EXERCISE INSTRUCTIONS -
1. Please set down, word for word, the part of the blog post on music video film that opens with the words containing "So here’s what" and closes with "our business model.".
2. Name every artist the blog post on music video film lists as having been given free rein to shoot all the film they wanted.

EXCERPT TO READ -
Saturday, July 4, 2020


So here’s what all the big to-do was with Alanis Morissette this week.  A little back story first, though.


We’re trained audio professionals.  David and Craig have pieces of paper from snooty universities that say so.  But in the tenure of our lives, we’ve expanded our expertise into video.  We grabbed hold of it, learned it, developed it – until it became a staple of our business model.  

Over the course of the past several years, we learned of a vast stockpile of film assets in our clients’ libraries.  You see, when videos were first a thing, they were shot on film then transferred to some inferior video format, like 1”, Beta SP or DigiBeta.  The quality the MTV generation grew up with was really crap.  I mean, we didn’t much notice or care because Oh my god Simon LeBon is SO cute! and My, that Eurythmics video is strangely arousing and frightening at the same time.  We were distracted.

Eventually it came down to budget.  Video Killed The Radio Star, the first video aired on MTV at 12:01 AM on August 1, 1981 (dang – we share a birthday!), was shot on video.  Heck, everything was then.  Film is expensive, and producers and colorists were experimenting with pushing tone and black levels to their limits – something that came easy with the limited gamut of SD video.  This was the age of Esprit clothing and parachute pants, you’ll recall.  We had little to no shame.

But when an artist really broke through, or a label really wanted to market the hell out of a newcomer they were sure they could break overnight, film became the medium.  Burgeoning artists like Madonna, Red Hot Chili Peppers, The Notorious B.I.G. and Stone Temple Pilots were given free reign to shoot all the film they wanted.

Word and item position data

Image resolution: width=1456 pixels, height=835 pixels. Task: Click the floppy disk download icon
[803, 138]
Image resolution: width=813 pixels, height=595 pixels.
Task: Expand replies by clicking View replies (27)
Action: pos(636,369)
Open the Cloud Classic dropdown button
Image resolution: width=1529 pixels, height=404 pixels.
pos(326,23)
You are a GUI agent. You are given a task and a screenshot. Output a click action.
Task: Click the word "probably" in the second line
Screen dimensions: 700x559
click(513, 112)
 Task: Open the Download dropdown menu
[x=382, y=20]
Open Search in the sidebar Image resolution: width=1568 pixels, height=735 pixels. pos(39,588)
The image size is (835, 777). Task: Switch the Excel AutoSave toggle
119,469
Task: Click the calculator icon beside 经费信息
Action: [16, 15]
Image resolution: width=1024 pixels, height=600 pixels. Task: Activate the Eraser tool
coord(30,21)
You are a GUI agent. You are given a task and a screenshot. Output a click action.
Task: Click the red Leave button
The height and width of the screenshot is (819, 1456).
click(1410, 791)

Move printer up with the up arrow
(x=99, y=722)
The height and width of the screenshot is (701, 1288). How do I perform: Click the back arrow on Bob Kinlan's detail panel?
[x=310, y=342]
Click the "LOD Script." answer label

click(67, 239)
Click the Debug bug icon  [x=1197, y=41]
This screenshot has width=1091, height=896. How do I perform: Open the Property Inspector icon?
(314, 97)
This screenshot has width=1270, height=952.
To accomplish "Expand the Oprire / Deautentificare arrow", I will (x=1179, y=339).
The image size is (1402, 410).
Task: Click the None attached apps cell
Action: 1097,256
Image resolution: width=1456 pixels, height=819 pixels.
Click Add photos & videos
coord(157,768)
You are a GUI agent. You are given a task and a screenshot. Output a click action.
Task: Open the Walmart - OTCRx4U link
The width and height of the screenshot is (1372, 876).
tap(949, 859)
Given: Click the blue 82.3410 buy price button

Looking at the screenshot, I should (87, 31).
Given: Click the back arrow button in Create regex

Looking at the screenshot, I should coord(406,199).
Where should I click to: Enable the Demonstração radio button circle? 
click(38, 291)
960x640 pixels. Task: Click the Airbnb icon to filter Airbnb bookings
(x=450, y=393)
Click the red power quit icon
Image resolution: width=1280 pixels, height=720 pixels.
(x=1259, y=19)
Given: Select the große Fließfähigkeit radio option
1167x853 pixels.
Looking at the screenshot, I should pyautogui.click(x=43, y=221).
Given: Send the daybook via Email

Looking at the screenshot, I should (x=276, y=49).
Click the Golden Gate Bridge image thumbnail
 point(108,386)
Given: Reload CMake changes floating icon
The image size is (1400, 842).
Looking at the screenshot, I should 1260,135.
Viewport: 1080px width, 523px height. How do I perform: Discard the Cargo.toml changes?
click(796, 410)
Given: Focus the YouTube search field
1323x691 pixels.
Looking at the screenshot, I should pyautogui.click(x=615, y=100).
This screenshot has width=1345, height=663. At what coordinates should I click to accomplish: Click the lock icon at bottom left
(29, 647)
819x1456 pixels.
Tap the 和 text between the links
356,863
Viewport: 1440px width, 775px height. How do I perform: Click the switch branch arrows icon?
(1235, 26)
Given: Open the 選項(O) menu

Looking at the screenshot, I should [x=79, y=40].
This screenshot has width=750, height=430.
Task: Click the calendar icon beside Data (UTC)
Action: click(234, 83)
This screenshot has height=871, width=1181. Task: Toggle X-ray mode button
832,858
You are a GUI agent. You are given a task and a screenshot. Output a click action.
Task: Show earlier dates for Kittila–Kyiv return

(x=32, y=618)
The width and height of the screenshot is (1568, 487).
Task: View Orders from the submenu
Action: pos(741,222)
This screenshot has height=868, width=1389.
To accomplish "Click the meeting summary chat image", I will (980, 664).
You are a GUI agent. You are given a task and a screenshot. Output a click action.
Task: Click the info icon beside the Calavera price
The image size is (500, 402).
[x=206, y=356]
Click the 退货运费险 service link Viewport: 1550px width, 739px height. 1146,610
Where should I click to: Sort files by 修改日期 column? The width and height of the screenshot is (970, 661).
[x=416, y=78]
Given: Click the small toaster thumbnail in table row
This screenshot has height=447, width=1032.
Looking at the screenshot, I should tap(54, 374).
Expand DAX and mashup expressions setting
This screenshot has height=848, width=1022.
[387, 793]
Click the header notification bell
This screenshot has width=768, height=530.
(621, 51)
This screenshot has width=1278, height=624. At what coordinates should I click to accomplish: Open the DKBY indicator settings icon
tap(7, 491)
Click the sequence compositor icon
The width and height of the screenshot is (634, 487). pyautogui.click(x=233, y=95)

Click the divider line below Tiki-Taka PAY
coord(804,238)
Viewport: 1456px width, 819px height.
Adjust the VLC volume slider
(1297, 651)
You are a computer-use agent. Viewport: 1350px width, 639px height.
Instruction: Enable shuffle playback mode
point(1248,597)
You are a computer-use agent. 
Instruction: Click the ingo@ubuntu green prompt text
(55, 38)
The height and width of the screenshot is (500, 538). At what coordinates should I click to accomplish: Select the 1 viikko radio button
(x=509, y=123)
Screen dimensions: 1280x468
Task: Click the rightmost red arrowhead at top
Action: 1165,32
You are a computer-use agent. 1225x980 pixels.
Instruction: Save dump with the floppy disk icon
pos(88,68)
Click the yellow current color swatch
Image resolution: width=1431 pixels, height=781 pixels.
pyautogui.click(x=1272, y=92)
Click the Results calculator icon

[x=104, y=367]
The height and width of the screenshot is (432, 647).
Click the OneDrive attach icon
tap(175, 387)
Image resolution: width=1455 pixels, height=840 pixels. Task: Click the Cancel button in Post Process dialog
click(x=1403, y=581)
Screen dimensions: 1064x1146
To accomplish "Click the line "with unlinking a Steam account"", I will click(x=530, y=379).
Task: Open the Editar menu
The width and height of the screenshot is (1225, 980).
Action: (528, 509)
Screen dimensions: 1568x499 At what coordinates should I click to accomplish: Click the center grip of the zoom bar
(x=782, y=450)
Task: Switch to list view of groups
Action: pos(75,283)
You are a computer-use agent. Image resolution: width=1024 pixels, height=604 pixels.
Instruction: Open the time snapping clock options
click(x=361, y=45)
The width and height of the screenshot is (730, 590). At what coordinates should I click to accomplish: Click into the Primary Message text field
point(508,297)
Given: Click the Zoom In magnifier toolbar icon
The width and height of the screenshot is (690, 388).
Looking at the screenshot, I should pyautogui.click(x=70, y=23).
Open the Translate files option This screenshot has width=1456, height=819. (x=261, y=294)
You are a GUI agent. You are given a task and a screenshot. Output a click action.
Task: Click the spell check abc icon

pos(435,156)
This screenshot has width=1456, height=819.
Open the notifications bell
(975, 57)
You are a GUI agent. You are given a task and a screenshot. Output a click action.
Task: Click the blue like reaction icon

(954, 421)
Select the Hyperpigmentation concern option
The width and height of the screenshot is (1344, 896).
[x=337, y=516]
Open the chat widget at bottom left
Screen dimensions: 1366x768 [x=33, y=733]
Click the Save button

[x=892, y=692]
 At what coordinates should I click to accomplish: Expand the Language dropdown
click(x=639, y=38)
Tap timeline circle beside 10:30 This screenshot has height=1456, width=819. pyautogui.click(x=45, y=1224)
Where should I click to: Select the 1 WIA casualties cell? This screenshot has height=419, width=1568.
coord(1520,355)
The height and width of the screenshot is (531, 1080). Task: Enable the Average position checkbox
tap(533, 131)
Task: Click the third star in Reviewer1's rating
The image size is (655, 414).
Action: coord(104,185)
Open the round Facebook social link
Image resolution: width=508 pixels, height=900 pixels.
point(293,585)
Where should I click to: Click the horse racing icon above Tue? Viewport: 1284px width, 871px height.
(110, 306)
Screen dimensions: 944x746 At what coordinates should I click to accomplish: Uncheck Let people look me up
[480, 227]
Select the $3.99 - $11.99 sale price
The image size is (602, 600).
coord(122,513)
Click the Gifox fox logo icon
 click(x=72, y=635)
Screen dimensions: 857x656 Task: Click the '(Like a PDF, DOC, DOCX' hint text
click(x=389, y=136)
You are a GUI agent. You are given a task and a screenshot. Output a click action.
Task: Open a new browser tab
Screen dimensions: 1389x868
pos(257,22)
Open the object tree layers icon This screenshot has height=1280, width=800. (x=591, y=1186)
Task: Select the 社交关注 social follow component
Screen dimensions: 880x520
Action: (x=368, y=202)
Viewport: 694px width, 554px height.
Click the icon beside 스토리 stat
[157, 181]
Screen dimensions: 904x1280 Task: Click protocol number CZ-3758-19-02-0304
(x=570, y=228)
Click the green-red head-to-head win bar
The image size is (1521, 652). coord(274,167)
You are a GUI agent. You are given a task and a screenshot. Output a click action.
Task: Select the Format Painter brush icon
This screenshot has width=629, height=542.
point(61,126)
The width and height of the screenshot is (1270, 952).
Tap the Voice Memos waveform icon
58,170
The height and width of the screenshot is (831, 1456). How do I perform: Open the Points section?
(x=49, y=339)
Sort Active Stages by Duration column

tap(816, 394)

TASK RESPONSES -
1.
So here’s what all the big to-do was with Alanis Morissette this week.  A little back story first, though.


We’re trained audio professionals.  David and Craig have pieces of paper from snooty universities that say so.  But in the tenure of our lives, we’ve expanded our expertise into video.  We grabbed hold of it, learned it, developed it – until it became a staple of our business model.

2. Madonna, Red Hot Chili Peppers, The Notorious B.I.G., Stone Temple Pilots